Мы не будем здесь говорить о Платоне, у которого идеи, или эйдосы, существуют вообще везде, где имеется что-нибудь осмысленное и в отношении чего можно ставить вопрос "что это такое", потому что, если мы поставили этот вопрос в отношении данного предмета и как-нибудь на этот вопрос ответили, то это уже значит, что мы признали существование идеи данного предмета. Последний аргумент – совершенно одинаков и в системе Платона и в системе Аристотеля. Но сейчас мы не хотим говорить об этом. Мы хотим выдвинуть только два обстоятельства, совершенно очевидные и без всякого сопоставления Аристотеля с Платоном.

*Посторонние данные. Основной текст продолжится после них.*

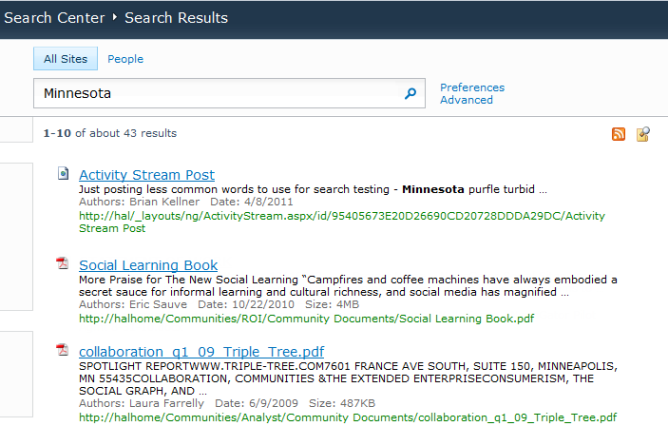The image size is (668, 426).
Task: Open the Social Learning Book result
Action: 148,265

б) Во-первых, Аристотель противоречит сам себе, когда полагает свой космический Ум решительно вне всего чувственного и вне всего мирового. Космический Ум действует на материю вполне извне; и его собственная умопостигаемая материя, как предельное понятие, в котором уже нельзя различить моментов потенции и энергии, не имеет ничего общего с чувственной материей, которая, если брать ее в чистом виде, всегда есть только потенция. Так резко отделять идеальный мир от материального Платон никогда не решался и всегда старался по мере сил формулировать переходы от одного из них к другому, что особенно подкреплялось у него мифологией круговращения душ и веществ.

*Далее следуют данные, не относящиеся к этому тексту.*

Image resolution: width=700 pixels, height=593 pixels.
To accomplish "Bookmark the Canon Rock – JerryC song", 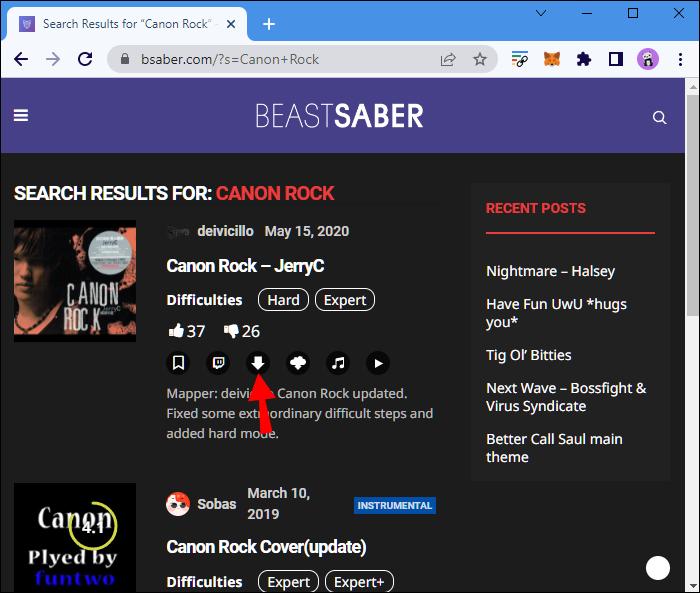I will [x=178, y=363].
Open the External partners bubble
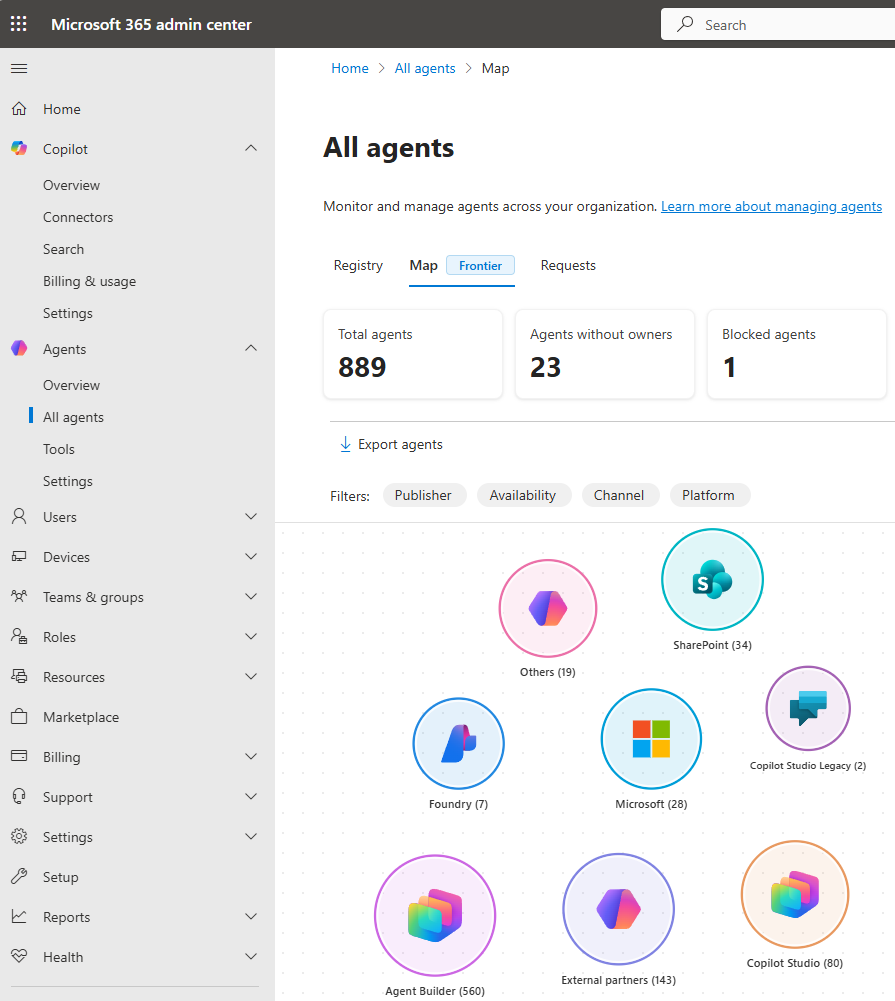 (x=618, y=909)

в) Самое же главное это то, что своим учением о сущностях внутри вещей Аристотель хотел только упрекнуть недостаточно выраженный у Платона идеалистический характер учения о вещах. Аристотель, конечно, очень хорошо читал и "Парменида", где настоятельно требуется взаимообщение идей и вещей, и "Тимея", где идеальное насквозь пронизывает все материальное, так что последнее является не более чем в числовом отношении менее выраженной идеей. Но, в порыве трактовать вещь обязательно идеалистически и в то же время жизненно заостренно, Аристотель создал свое учение о четырех принципах, учение, которое и на самом деле в гораздо более ясной форме идеалистически обосновывает теорию вещей, чем то было у Платона.

5. Четыре аристотелевских принципа обосновывают эстетику и мифологию бытия более ясно, чем у Платона.

а) Именно, Аристотель учит о том, что всякая вещь создается из четырех принципов – материальной, формальной, причинной и целевой. То, что всякая вещь материальна – это ясно и не требует пояснения, хотя материальность эта тоже может и должна рассматриваться не только в отношении данной вещи, но в отношении всех вещей, то есть предельно, когда она является, по Аристотелю, трудно излагаемой и понимаемой концепцией вероятности. Но вот оказывается, что в состав каждой вещи кроме материи входит также и форма.

Излагатели Аристотеля, желающие во что бы то ни стало противопоставить его Платону, всегда говорят об аристотелевских формах, забывая, что это слово "форма" по-гречески есть все тот же самый "эйдос", одинаково использованный и у того и у другого мыслителя. Но когда трактуют платоновское учение об идеях, эти идеи обычно называют именно "идеями", а когда трактуют учение Аристотеля о формах, то, вдруг забывая греческий язык, почему-то именуют идею не "идеей", но "формой". На самом же деле, и с точки зрения греческого языка и по существу дела, Аристотель в своем учении о формах просто продолжает платоновское учение об идеях, применяя общий термин "эйдос" и к перводвигателю, в котором все его эйдосы противопоставлены вещам и резко отделены от них, и применяя его также к каждой отдельной вещи, где якобы эта идея, или, как обычно искаженно переводится, "форма", находится в самой же вещи. Итак, согласно основному учению Аристотеля, всякая вещь есть и материя и форма, или, вернее, обладает и материей и определенной идеей, без которой она была бы бессмысленна. Идея здесь целиком воплощена в материи, а материя здесь целиком оформлена и осмыслена идеей.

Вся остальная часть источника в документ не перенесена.